De officier van justitie heeft in zijn zienswijze betoogd dat niet alle stukken vertaald hoeven te worden en dat de verdediging niet voldoende heeft gemotiveerd waarom volledige vertalingen noodzakelijk zijn. De rechter-commissaris heeft het verzoek beoordeeld aan de hand van de criteria uit artikel 32a van het Wetboek van Strafvordering en de Europese Richtlijn 2010/64/EU. Hij concludeerde dat het verzoek onvoldoende gespecificeerd was en dat de verdediging niet had aangetoond dat vertaling van alle gevraagde stukken noodzakelijk was. De rechter-commissaris wees ook op het feit dat twee belangrijke dossiers al waren vertaald.

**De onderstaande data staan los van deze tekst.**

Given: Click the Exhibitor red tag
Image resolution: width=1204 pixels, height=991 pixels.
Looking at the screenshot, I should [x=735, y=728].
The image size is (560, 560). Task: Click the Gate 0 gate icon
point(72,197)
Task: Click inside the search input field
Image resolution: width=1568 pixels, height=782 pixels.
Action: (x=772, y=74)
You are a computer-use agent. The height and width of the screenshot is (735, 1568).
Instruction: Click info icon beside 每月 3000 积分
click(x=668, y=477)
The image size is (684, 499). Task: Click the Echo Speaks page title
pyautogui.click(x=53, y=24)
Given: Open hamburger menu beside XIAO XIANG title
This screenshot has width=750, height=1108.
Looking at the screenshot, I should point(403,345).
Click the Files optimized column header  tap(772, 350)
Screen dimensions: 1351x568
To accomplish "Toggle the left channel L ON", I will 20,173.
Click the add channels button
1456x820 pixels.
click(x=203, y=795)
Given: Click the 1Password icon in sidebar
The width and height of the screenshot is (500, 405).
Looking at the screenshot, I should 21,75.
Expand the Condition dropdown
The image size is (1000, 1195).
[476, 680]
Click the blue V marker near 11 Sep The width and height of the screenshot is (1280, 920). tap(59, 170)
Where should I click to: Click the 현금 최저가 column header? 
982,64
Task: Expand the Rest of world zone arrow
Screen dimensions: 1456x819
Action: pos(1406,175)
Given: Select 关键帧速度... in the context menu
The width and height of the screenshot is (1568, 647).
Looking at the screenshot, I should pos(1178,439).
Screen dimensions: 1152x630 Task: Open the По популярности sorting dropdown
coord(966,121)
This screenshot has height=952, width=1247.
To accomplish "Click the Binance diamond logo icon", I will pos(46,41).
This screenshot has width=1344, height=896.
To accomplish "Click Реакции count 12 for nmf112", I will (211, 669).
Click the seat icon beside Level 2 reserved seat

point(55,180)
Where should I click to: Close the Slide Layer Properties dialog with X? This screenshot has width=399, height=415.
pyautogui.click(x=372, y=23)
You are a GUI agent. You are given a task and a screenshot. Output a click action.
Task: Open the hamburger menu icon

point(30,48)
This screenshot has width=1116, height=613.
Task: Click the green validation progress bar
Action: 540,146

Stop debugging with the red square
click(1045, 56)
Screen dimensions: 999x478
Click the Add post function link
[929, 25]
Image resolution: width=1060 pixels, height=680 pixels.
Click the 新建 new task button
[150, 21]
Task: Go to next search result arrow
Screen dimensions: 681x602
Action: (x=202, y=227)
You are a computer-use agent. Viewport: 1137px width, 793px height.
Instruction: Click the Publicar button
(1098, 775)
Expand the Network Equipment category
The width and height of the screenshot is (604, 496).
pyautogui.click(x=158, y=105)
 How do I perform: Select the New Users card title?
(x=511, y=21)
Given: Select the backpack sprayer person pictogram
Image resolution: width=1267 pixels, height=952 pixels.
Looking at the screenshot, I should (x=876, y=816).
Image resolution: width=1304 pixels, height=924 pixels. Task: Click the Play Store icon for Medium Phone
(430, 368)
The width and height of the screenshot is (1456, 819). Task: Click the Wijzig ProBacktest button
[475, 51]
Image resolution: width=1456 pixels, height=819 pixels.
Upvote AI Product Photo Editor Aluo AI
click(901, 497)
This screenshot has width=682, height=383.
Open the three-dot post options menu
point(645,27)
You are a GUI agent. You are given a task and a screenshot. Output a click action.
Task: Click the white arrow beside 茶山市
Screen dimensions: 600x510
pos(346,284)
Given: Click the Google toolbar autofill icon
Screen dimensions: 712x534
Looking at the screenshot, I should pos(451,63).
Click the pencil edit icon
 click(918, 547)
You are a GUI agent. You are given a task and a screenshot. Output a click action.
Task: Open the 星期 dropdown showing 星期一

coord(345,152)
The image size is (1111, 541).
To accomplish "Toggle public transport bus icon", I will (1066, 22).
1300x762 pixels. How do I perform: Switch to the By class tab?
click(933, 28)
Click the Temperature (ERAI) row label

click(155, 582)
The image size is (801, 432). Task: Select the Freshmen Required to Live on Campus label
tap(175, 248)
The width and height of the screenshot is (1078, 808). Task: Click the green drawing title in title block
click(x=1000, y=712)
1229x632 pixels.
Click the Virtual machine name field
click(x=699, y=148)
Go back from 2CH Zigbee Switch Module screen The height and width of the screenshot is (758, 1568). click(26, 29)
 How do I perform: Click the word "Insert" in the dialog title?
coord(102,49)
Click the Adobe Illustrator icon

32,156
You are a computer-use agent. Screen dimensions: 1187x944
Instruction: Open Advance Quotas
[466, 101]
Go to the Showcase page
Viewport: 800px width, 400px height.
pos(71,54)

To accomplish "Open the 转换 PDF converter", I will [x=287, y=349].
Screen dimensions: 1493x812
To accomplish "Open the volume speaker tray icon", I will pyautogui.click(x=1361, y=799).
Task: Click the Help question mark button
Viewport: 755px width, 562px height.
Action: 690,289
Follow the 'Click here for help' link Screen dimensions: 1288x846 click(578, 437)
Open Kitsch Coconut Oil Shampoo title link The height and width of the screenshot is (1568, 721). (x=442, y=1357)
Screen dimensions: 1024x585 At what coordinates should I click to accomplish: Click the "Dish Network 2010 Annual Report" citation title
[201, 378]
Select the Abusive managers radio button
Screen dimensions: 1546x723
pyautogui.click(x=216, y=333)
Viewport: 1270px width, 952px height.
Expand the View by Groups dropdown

Uiteindelijk heeft de rechter-commissaris het verzoek om vertaling van de materiële onderdelen van het procesdossier afgewezen en de verdediging niet ontvankelijk verklaard in het verzoek om vertaling van toekomstige (concept)correspondentie met het OM en de rechtbank. De beslissing werd per mail aan de betrokken partijen verstrekt.

Uitspraak

Aan: [raadslieden]
Per mail verstrekt
datum
7 mei 2020
van
[Rechter-commissaris]
Parketnummer
09/748006-19
onderwerp
Vertaling processtukken
Geachte [raadslieden] ,
Procedure
De rechtbank heeft op 23 maart 2020 de zaak van verdachte [verdachte] verwezen naar de rechter-commissaris om in voorkomend geval een beslissing te nemen ten aanzien van de vertaling in het Russisch van zich in het dossier bevindende stukken.
Op 24 april 2020 heb ik van u een verzoek om vertaling van processtukken en correspondentie ontvangen.
Bij brief van 29 april 2020 heeft de officier van justitie zijn zienswijze hierop kenbaar gemaakt.
Verzoek verdediging
Het verzoek strekt ertoe dat de volgende stukken worden vertaald:
1.
alle materiële onderdelen van het procesdossier, te weten:

Algemeen dossier

-
het Algemeen relaas van het onderzoek;
-
Alternatieve scenario’s;
-
Bijlagendossier;
-
Bijlagendossier Getuigen;
-
Bijlagendossier tapgesprekken;
-
Dossier context;
-
Dossier Forensische Opsporing;
-
Dossier LTFO;
-
Dossier Luchtvaart;
-
Dossier Telecom;
-
Dossier Wapen;

Persoonsdossier

-
[verdachte] .

Zaaksdossier

-
Voorgeschiedenis;
-
Aanvoerroute;
-
Afvuurlocatie;
-
Afvoerroute;
-
Reacties op neerhalen;
-
Herkomst van de BUK;
-
Aanvullingen;
telkens inclusief alle bijlagen;
met dien verstande dat de vertaling van het Algemeen relaas van onderzoek en het persoonsdossier van [verdachte] niet meer nodig is, maar wel van de bijlagen bij die dossiers;
2. de toekomstige
(concept)correspondentie met en tussen OM en rechtbank(door een door de verdediging in te schakelen vertaler).
(1) Met betrekking tot het verzoek om vertaling van de ‘materiële onderdelen van het procesdossier’ heeft u aangevoerd dat het hierbij gaat om essentiële processtukken waarvan vertaling noodzakelijk is voor de verdediging.
U heeft er allereerst op gewezen dat het ondoenlijk is het dossier met behulp van een tolk met uw cliënt door te nemen en te bespreken, gezien de omvang, complexiteit en gevoeligheid ervan. Het is volgens u noodzakelijk dat uw cliënt zelf van de informatie uit het dossier kan kennisnemen, zodat niets over het hoofd wordt gezien en geen details verloren gaan in mondelinge overdracht. U wijst daarbij op de ernst van het ten laste gelegde feit en de potentiële gevolgen van de strafzaak voor uw cliënt.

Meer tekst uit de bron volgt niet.